卷 十 三 · 槐 西 杂 志 三(第34/50页)

粗粝(lì):粗粮,糙米。泛指粗劣的食物。

踧踖(cù jí):不安的样子。

译文

沧州有一个云游四方的尼姑,就是前边说过给某位夫人解说因缘的那位,她不允许妇女们到她的寺里去,却肯到人家里。即便小家小户用粗茶淡饭招待,她也高高兴兴地去。她不劝说妇女们布施财物,只劝她们存善心,做善事。外祖父张雪峰先生家里有一个姓范的仆妇,捐献一匹布料。尼姑双掌合十表示感谢后,把布料放在桌上,过一会儿又拿起来交给这个仆妇,说:“施主的功德,佛已经知道了。既然承蒙你捐献,这布料就是我的了。现在已经到了九月,刚才看见你婆婆还穿着单薄的衣裳。我把这些布送给你,给你婆婆做一件棉衣,怎么样?”仆妇局促不安地说不出一句话,只是满脸通红汗往下流。先父姚安公说:“这个尼姑才是深刻领会了佛法的精髓。”可惜女人们中间关于她的轶事流传不少,竟然没有人能说出她的名字。

先太夫人乳母廖媪言:四月二十八日,沧州社会也,妇女进香者如云。有少年于日暮时,见城外一牛车向东去,载二女,皆妙丽,不类村妆。疑为大家内眷,又不应无一婢媪,且不应坐露车。正疑思间,一女遗红帕于地,其中似裹数百钱,女及御者皆不顾。少年素朴愿,恐或追觅为累,亦未敢拾。归以告母,诮诃其痴。越半载,邻村少年为二狐所媚,病瘵死。有知其始末者,曰:“正以拾帕索帕,两相调谑媾合也。”母闻之,憬然悟曰:“吾乃知痴是不痴,不痴是痴。”

注释

诮诃(qiào hē):呵斥责备。

译文

先太夫人的奶妈廖老婆子说:四月二十八日,是沧州的庙会,进香的妇女从四面八方云集而来。有个年轻人这一天傍晚时,在城外遇见一辆牛车向东驶去,上面载着两个女子,都很漂亮,不像是农家妇女的衣服装束。
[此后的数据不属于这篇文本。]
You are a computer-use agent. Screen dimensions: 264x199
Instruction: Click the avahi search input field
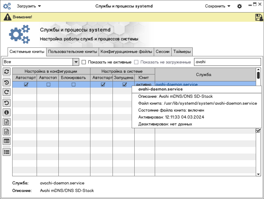click(227, 62)

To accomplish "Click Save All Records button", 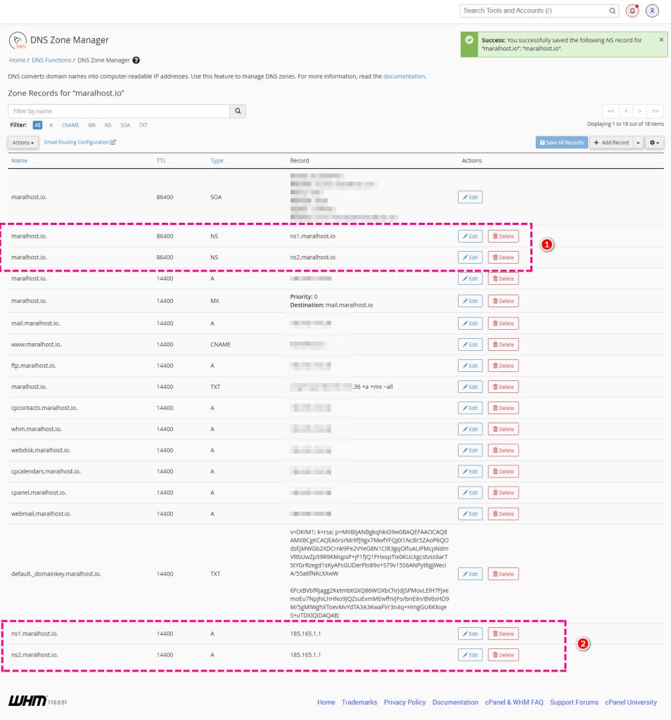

年轻人猜想她们也许是大户人家的眷属,却又不应该身边不带丫鬟或老妈子,而且大户人家的内眷不应该坐敞篷车。他正寻思着,车上一个女子掉下个红色手绢包,里面似乎包着几百文钱,那两个女子和车夫却都不回头。这个年轻人生性淳朴敦厚,担心追索起来麻烦,也就没有去拾。回到家,年轻人告诉母亲,母亲还埋怨他太痴。过了半年,邻村的一个年轻人被两个狐精媚惑,得了痨病死了。有知道前因后果的人说:“正是因为捡了手绢包,狐精来讨手绢包,相互调情才苟合的。”这个年轻人的母亲听了,恍然大悟说:“我这才知道,被说成痴呆的人并不真的痴呆,说成不痴呆的人才真是痴呆。”

有纳其奴女为媵者,奴弗愿,然无如何也。其人故隶旗籍,亦自有主。媵后生一女,年十四五。主闻其姝丽,亦纳为媵。心弗愿,亦无如何也。喟然曰:“不生此女,无此事。”其妻曰:“不纳某女,自不生此女矣。”乃爽然自失。

又亲串中有一女,日构其嫂,使受谯责不聊生。及出嫁,亦为小姑所构,日受谯责如其嫂。归而对嫂挥涕曰:“今乃知妇难为也。”天道好还,岂不信哉!